Application server example. Returning to our indirect-permission example, we now show how using our ontology can support developers. The Core Ontology of Software Components introduces concepts such as Resource, User, RequestContext, or AccessRight. Associations hold between concepts: grantedForUser between AccessRight and User, definedOnResource between AccessRight and Resource, invokes between one Resource and another, and so on.
The association below, namely permission, holds when a User is directly granted an AccessRight on a Resource. It's defined intensionally, that is, in the form of a rule (the notation resembles Prolog syntax):
(1) permission(u,r) <- User(u) and Resource(r) and AccessRight(ar) and grantedForUser(ar,u) and definedOnResource(ar,r).
We extend the definition with a second rule to also grasp indirect permission. Rule 2 states that a User u1 is also granted permission on Resource r2 if u1 is granted permission on another Resource r1. This in turn invokes r2, performs a context switch, and accesses r2.
(2) permission(u1,r2) <- permission(u1,r1) and executes(r1,i) and Invocation(i) and accesses(i,r2) and Resource(r2) and associatedWith(i,ct) and RequestContext(ct) and contextUser(ct,u2) and permission(u2,r2).
We modeled the invocation as a concept to attach context information. In rule 2, the Invocation i is associatedWith a RequestContext. The latter holds all kinds of information, such as security or transaction context settings. In our case, contextUser models the context switch to another user u2.
Applying an inference engine lets us query for user-resource pairs that these rules deduce at runtime (as we'll demonstrate later in the article.)
Web services example. The Core Ontology of Services provides the basic means to capture WS-BPEL and WS-Policy information coherently. This coherence makes it simple to reason with and query such information. In our case, Rule 3 infers all pairs of Web services x and y where x invokes y and y is attached with a policy:
(3) invokesWebServiceWithPolicy(x,y) <- invokes(x,y) and WebService(x) and WebService(y) and describes(sp,y) and ServiceProfile(sp) and profiles(sp,pd) and PolicyDescription(pd).

[Source data]
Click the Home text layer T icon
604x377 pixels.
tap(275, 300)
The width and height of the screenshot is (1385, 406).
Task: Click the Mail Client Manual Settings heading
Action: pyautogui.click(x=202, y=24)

* Problems and tasks *
a - Name the concepts that the ontology passage says the Core Ontology of Software Components introduces.
b - Carry on the ontology passage from its final sentence.
The rows are material separate from the ontology passage.

* The answers *
a - Resource, User, RequestContext, AccessRight

b -
The ServiceProfile is the key to obtaining this knowledge. First, it contains a Plan to represent the workflow information obtained from a WS-BPEL file, where the invokes association represents a WS-BPEL partnerLink—that is, an invocation of an external service. Second, it contains a PolicyDescription. In our example, it suffices to model a policy's existence rather than the policy itself.
KAON SERVER
We propose semantic management of software components and Web services in an application server to simplify distributed applications' development and management. We want to leverage our ontology to support developers and administrators in their cumbersome tasks during development, deployment, and runtime. We achieve this by integrating ontology infrastructure in the application server, allowing for reasoning and querying at runtime. We implemented a prototype of our scheme in KAON SERVER, which we created using an existing tool suite and open source application server. 12
Architecture

Figure 8. Our system's overall architecture.

In the indirect-permission example, the component metadata collector obtains semantic metadata from web.xml and ejb-jar.xml files and information from the source code, as well as metadata from the database regarding the Customer table. The component metadata collector integrates the information into the ontology. The developer or administrator can now use the administration console to query for indirect permission as we sketched in the "Application server example" section.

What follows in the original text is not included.